Insights: from inner worlds to celestial, figuratively and literally
To me it all made sense instantly. As in a flash of insight.
This is my interpretation, and of course I may be wrong. What was found here is the central place of Teotihuacan. Somebody, a long time ago, once found this cave. And it was a place of connection to the spirits. A place of insight and conjuring-- and I mean that word not in the modern sense of calling up demons. No, conjuring originally meant to solemnly call upon the law, or Being, of the universe, to call it into being, to become that greater cosmic Being and merge with it. I believe that in this cavern, the priests had insights. And they turned it into a literal representation of the inner world. With lakes of mercury. For the Incas, gold was the tears of the sun, and silver the tears of the moon. For these people here, silvery shimmering fluid mercury, a highly toxic substance, must have had had a similar meaning, the rivers of the underworld. And golden orbs, and skies that glimmered. It was a mini cosmology. The source and center of creation. Metaphorically, but to them, arguably literally.
( The mercury also reminded me of the oracle of Delphi. Mercury is highly poisonous, including mercury vapors. In Delphi, here were also noxious fumes. If you were exposed too long, it could render you dead. But, if properly administered, it also may have led to altered states. Probably no connection. I just added it for completeness sake. )

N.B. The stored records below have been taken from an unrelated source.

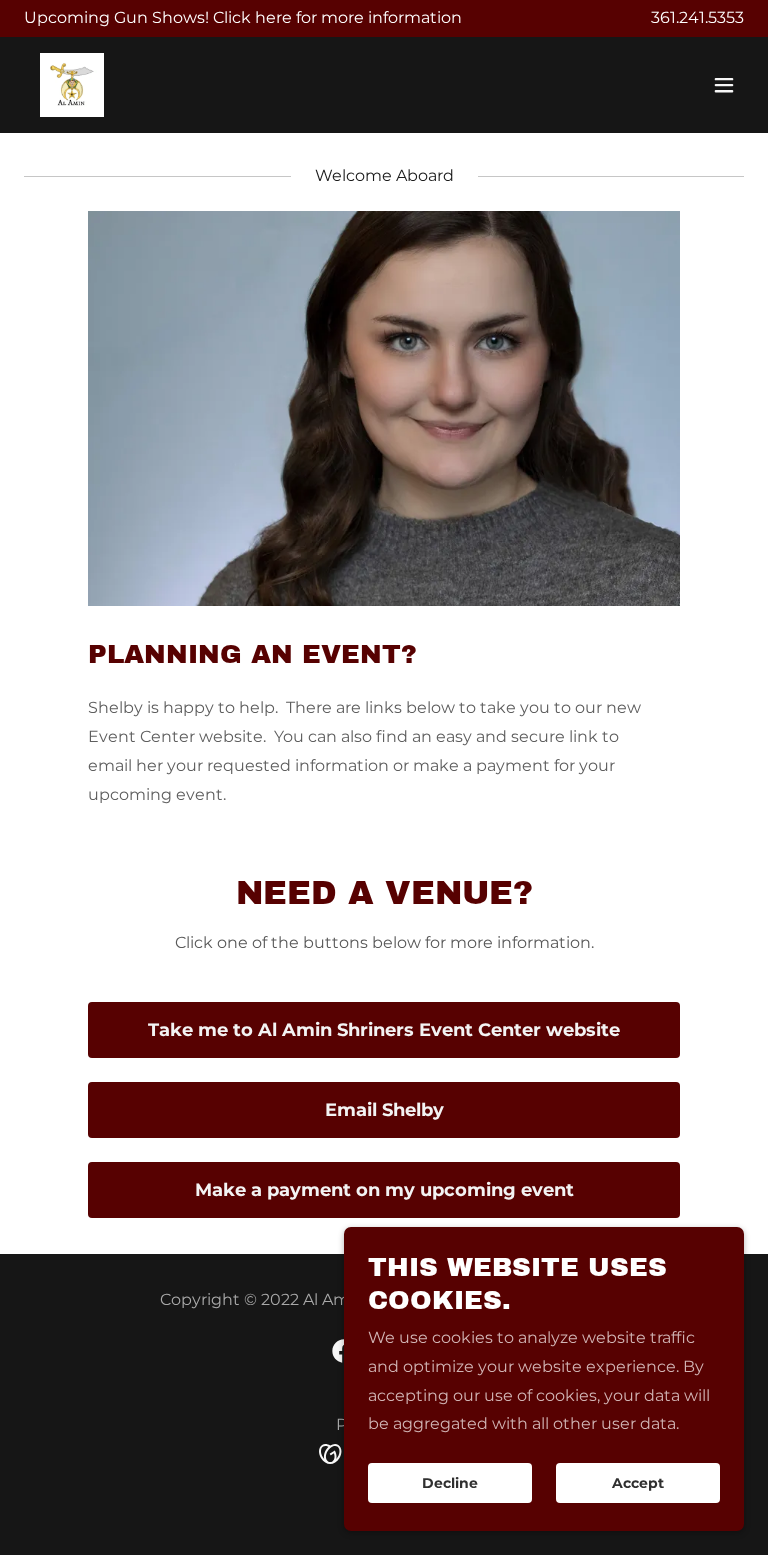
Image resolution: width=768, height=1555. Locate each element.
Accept (638, 1483)
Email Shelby (384, 1110)
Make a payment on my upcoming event (384, 1190)
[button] (724, 85)
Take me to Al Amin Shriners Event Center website (384, 1030)
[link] (72, 85)
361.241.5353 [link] (697, 17)
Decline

So I believe this place here is the origin of Teotihuacan. And not surprisingly, the temple of the feathered serpent was built on top. For the feathered serpent is a dual symbol. The serpent represents the lower world, slithering. But this is no ordinary serpent. It has feathers, so it can soar to the heavens. The feathered serpent, in my interpretation, is our connection, man's connection, between the inner world and the higher world. It can soar and connect us. It is literally our spirit ascending. Our inner voices connecting with something greater. That is what I think, with this new finding here, this temple represents.

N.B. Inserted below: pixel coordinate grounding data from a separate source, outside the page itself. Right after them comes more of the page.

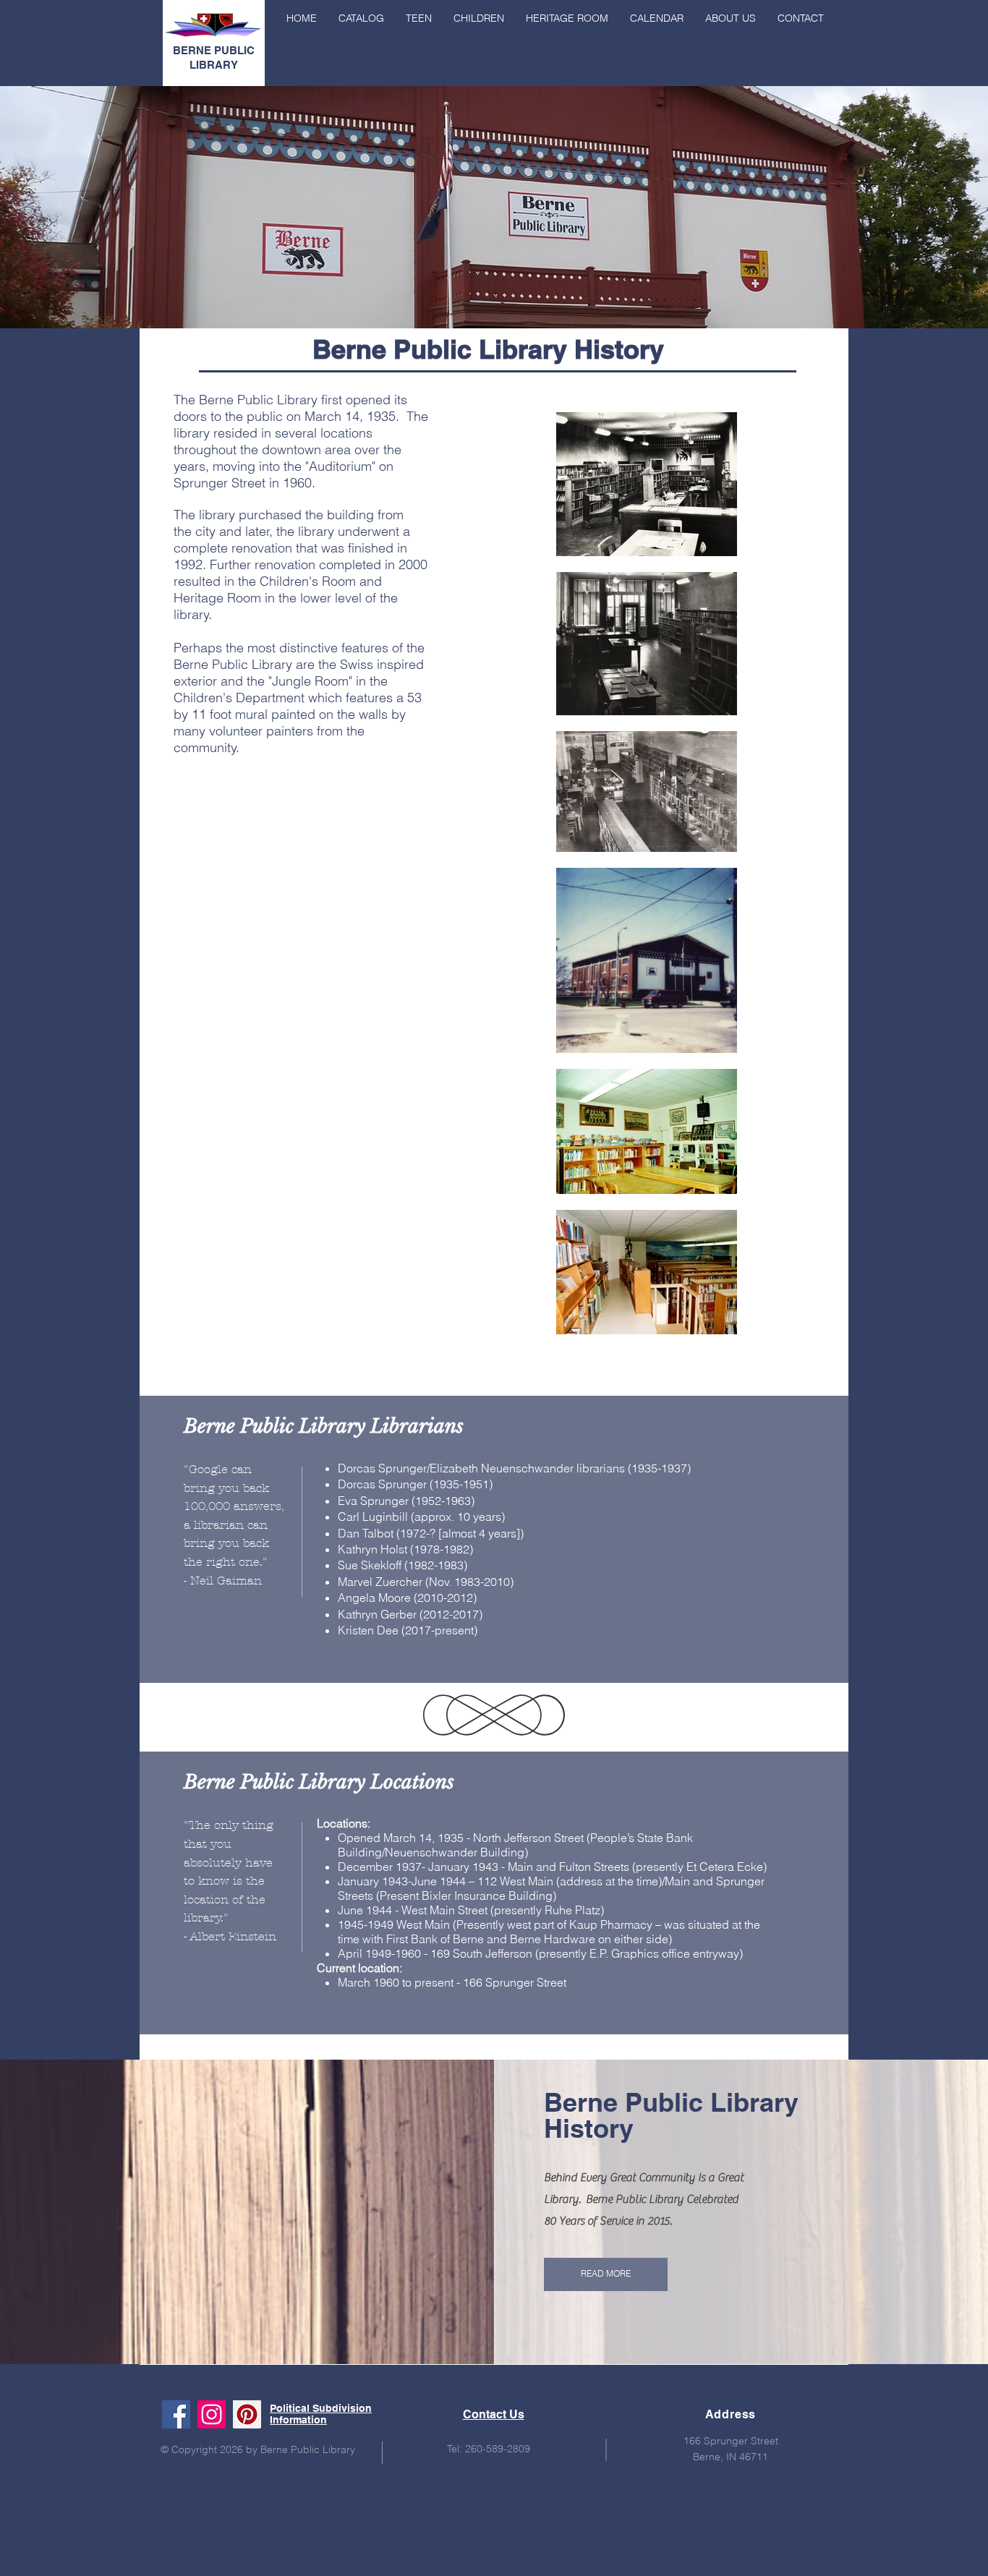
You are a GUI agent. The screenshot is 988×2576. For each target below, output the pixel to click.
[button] (730, 18)
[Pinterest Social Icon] (247, 2414)
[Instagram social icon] (211, 2414)
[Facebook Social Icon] (176, 2414)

Amazingly, as I now see it, the whole layout of Teotihuacan mirrors this cosmology.
On one end, you have the temple of the serpent -- the descend into inner space and the emergence outwards. Remember, that temple was built on top of the cavern. Then you have a straight long avenue, called the avenue of the dead, that connects the serpent temple with the enormous pyramid of the moon and the sun. So you see, the avenue itself is the flight of the serpent itself -- it connects the inner world with the celestial.

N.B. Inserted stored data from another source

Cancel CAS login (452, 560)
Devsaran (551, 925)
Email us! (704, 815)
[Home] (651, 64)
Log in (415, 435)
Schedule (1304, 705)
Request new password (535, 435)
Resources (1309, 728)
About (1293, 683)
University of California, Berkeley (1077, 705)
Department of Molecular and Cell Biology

The whole city is the literal expression of human inner thoughts connection with the greater universe, a greater whole.
It all makes sense now. It really is quite beautiful once you see that. Teotihuacan is a mystical center. It was founded based on mythical insights and the whole city as a whole (or at least this religious center within the greater city) brings that insight to life.
Only, and as so often, the wonderful insight was subverted. In the most horrible of ways. It did not just bring insight to life, it also ended lives. Violently.
As far as my own soul strands, I still have no clear answers. If it was a life that happened here, it is not the one that once haunted me, and today drives me.
But that is part of the journey, the mystery, isn't it? If we had all the answers, what would be left to seek?
What are your inner questions? What is your story? Listen inside.
Namaste — I bow to you and the Divine in you.